What to work on ▸
Rewrite the lines from the line with "Click the balcony door of the 11.6 room" to the line with "click(91, 205)", putting "Command" wherever "Instruction" appears and keeping everything else unchanged.

Data section ▸
====

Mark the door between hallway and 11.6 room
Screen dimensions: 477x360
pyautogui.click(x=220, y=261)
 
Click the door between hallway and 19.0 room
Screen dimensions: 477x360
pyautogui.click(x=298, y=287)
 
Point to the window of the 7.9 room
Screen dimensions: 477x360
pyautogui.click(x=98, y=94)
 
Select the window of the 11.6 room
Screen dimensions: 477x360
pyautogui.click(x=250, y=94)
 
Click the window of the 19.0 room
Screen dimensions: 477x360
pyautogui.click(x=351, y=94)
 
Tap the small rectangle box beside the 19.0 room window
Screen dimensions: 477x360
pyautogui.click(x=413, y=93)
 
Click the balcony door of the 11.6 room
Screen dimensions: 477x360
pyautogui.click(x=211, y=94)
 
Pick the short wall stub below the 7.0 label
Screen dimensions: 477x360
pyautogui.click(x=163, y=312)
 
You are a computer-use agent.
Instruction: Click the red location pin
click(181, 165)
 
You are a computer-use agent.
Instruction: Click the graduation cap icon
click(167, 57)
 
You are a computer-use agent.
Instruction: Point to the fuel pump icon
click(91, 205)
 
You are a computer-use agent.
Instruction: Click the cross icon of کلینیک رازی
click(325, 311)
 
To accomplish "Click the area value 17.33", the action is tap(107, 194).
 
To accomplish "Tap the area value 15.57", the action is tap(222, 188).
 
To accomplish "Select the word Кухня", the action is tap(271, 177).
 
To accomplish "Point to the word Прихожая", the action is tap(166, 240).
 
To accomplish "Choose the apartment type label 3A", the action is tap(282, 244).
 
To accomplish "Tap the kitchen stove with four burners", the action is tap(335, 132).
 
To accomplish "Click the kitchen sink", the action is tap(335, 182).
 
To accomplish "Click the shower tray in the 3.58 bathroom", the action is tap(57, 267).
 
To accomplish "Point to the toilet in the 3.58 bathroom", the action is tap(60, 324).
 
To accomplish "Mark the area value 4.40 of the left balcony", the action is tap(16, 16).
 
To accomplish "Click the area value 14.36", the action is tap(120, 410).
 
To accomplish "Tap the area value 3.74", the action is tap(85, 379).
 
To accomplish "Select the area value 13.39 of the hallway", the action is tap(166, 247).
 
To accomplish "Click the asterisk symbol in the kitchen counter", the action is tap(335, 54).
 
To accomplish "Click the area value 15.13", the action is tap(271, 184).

====

Result ▸
Click the balcony door of the 11.6 room
Screen dimensions: 477x360
pyautogui.click(x=211, y=94)
 
Pick the short wall stub below the 7.0 label
Screen dimensions: 477x360
pyautogui.click(x=163, y=312)
 
You are a computer-use agent.
Command: Click the red location pin
click(181, 165)
 
You are a computer-use agent.
Command: Click the graduation cap icon
click(167, 57)
 
You are a computer-use agent.
Command: Point to the fuel pump icon
click(91, 205)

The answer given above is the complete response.